Llega un momento en el que las decisiones que tomas no son siempre las más adecuadas, ni las que hubieras cogido. Vamos a un ritmo frenético, no paramos, nos empeñamos en hacer miles de cosas que nos realizan como personas, pero no disfrutamos del día a día pensando en esas cosas. Esas cosas, pequeñas la mayoría de veces, son las que marcan nuestra vida y las que más nos cuesta deshacernos. Tales cosas como odiar el despertador por la mañana, tomar café con un cigarro, la forma de reirnos...
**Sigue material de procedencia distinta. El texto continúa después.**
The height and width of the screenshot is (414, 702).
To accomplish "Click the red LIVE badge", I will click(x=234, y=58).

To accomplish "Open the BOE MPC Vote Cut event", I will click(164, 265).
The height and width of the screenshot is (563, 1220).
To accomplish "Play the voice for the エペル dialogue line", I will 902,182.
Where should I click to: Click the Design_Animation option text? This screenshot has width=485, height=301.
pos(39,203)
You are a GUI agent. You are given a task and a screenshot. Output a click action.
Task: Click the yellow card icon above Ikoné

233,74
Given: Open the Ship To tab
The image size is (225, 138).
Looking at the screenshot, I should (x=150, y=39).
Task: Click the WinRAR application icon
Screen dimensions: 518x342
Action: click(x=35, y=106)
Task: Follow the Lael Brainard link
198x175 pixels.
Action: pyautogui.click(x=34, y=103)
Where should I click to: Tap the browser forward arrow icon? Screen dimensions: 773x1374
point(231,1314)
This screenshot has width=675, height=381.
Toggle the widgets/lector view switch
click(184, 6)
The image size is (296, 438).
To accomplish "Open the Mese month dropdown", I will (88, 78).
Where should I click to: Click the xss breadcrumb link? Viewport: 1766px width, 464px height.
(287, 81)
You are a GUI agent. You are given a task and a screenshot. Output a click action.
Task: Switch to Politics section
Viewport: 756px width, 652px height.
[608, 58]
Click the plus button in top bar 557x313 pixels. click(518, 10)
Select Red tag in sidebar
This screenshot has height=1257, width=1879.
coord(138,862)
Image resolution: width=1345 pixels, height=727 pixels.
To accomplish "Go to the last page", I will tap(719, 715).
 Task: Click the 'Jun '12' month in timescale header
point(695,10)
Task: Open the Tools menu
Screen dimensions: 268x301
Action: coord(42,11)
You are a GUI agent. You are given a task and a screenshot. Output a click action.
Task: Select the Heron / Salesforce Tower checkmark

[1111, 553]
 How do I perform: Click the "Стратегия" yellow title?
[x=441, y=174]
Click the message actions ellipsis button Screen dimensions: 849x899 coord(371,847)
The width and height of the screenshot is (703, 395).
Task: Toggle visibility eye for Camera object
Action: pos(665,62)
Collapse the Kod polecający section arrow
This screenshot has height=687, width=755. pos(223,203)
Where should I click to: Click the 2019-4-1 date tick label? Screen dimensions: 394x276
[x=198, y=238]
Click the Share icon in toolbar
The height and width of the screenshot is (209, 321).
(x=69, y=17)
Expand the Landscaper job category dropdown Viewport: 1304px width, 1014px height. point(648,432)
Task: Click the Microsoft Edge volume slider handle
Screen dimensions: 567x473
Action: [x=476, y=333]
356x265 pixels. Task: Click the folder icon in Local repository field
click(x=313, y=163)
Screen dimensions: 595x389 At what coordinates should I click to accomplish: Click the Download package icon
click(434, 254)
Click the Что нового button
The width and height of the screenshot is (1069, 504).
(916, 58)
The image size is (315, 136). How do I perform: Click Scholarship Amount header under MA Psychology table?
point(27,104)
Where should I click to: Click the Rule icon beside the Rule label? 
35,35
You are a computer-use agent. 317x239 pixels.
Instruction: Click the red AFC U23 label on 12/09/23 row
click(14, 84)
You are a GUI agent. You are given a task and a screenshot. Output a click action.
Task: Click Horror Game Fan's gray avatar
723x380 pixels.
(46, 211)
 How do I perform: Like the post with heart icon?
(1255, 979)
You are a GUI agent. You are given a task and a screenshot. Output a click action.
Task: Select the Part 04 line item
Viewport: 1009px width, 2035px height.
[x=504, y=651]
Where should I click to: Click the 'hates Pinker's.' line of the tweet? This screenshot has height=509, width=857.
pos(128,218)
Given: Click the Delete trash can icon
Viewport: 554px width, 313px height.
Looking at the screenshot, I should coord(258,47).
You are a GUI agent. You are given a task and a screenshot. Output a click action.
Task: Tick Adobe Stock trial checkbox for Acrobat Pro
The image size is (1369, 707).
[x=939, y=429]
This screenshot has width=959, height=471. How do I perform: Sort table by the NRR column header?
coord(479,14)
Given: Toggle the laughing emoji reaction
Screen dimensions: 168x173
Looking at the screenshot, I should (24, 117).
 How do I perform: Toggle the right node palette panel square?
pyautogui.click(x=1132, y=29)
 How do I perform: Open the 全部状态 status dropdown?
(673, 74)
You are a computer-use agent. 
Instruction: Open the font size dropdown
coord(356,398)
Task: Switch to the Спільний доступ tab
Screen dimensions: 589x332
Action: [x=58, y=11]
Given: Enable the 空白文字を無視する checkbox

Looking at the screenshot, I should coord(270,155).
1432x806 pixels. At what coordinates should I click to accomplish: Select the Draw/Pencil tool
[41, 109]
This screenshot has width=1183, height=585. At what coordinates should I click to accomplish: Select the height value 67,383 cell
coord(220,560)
A lo largo de nuestra vida, menos mal, experimentamos cambios, debido al cambio de ciudad, nuevos compañeros (nueva vida al fin y al cabo). Pero cuando en esa nueva vida ves a alguien de la infancia siempre te da alegría, te preguntas el porque de haberse distanciado y el porque de no poder comenzar otra vez juntos. Pero lo mejor es estar así, cada uno tiene su vida, su familia, su lugar de trabajo, su entorno, nuevos bares, nuevas zonas de ocio y de divertirse. Son esos cambios los que te hacen darte cuenta que la vida es mucho más importante que el pasado, que aunque forme parte de nosotros, no podemos estancarnos allí y que hay que caminar poco a poco, luchando el presente, disfrutandolo y cultivar un buen futuro.
Mi vida no la cambio, hay cosas que no me gustan, pero creo que si las cambiara, las echaría de menos. Encontrarme con mi pasado me ha hecho recordar quien soy, y doy gracias por haberlo hecho. Pero creo que es hora de vivir el presente.